[Data items]
■ ■ ■

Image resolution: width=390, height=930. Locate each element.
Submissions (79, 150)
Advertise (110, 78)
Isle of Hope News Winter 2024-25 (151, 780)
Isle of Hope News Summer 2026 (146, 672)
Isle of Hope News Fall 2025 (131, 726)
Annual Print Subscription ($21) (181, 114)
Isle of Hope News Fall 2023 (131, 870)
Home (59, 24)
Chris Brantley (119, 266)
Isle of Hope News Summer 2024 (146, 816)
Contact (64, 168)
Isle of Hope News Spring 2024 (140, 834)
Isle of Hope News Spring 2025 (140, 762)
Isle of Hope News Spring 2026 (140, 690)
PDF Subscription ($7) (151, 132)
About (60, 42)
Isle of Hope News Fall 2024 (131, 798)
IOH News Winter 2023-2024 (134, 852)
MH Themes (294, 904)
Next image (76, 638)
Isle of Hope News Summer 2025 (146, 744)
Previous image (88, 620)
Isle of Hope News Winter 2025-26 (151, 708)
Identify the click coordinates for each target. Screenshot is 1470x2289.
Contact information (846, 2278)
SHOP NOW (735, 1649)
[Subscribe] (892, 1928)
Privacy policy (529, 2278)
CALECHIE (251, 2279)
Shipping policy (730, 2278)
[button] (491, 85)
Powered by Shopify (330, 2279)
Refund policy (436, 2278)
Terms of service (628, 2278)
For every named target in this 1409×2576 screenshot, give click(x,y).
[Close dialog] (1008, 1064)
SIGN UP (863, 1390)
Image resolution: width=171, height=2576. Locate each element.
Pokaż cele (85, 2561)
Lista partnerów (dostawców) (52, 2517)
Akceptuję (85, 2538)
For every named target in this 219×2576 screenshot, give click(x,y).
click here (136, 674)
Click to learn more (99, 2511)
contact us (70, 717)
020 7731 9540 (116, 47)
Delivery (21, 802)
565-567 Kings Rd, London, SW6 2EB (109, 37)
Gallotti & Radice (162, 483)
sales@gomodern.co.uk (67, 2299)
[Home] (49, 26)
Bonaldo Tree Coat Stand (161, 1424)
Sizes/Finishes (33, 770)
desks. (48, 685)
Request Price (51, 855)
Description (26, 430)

■ ■ ■

- What the task requires -
Output the records once more, exactly as they stand.

- Exercise answer -
Image resolution: width=390, height=930. Locate each element.
Submissions (79, 150)
Advertise (110, 78)
Isle of Hope News Winter 2024-25 (151, 780)
Isle of Hope News Summer 2026 (146, 672)
Isle of Hope News Fall 2025 (131, 726)
Annual Print Subscription ($21) (181, 114)
Isle of Hope News Fall 2023 (131, 870)
Home (59, 24)
Chris Brantley (119, 266)
Isle of Hope News Summer 2024 (146, 816)
Contact (64, 168)
Isle of Hope News Spring 2024 (140, 834)
Isle of Hope News Spring 2025 (140, 762)
Isle of Hope News Spring 2026 (140, 690)
PDF Subscription ($7) (151, 132)
About (60, 42)
Isle of Hope News Fall 2024 (131, 798)
IOH News Winter 2023-2024 (134, 852)
MH Themes (294, 904)
Next image (76, 638)
Isle of Hope News Summer 2025 (146, 744)
Previous image (88, 620)
Isle of Hope News Winter 2025-26 (151, 708)
Identify the click coordinates for each target. Screenshot is 1470x2289.
Contact information (846, 2278)
SHOP NOW (735, 1649)
[Subscribe] (892, 1928)
Privacy policy (529, 2278)
CALECHIE (251, 2279)
Shipping policy (730, 2278)
[button] (491, 85)
Powered by Shopify (330, 2279)
Refund policy (436, 2278)
Terms of service (628, 2278)
For every named target in this 1409×2576 screenshot, give click(x,y).
[Close dialog] (1008, 1064)
SIGN UP (863, 1390)
Image resolution: width=171, height=2576. Locate each element.
Pokaż cele (85, 2561)
Lista partnerów (dostawców) (52, 2517)
Akceptuję (85, 2538)
For every named target in this 219×2576 screenshot, give click(x,y).
click here (136, 674)
Click to learn more (99, 2511)
contact us (70, 717)
020 7731 9540 (116, 47)
Delivery (21, 802)
565-567 Kings Rd, London, SW6 2EB (109, 37)
Gallotti & Radice (162, 483)
sales@gomodern.co.uk (67, 2299)
[Home] (49, 26)
Bonaldo Tree Coat Stand (161, 1424)
Sizes/Finishes (33, 770)
desks. (48, 685)
Request Price (51, 855)
Description (26, 430)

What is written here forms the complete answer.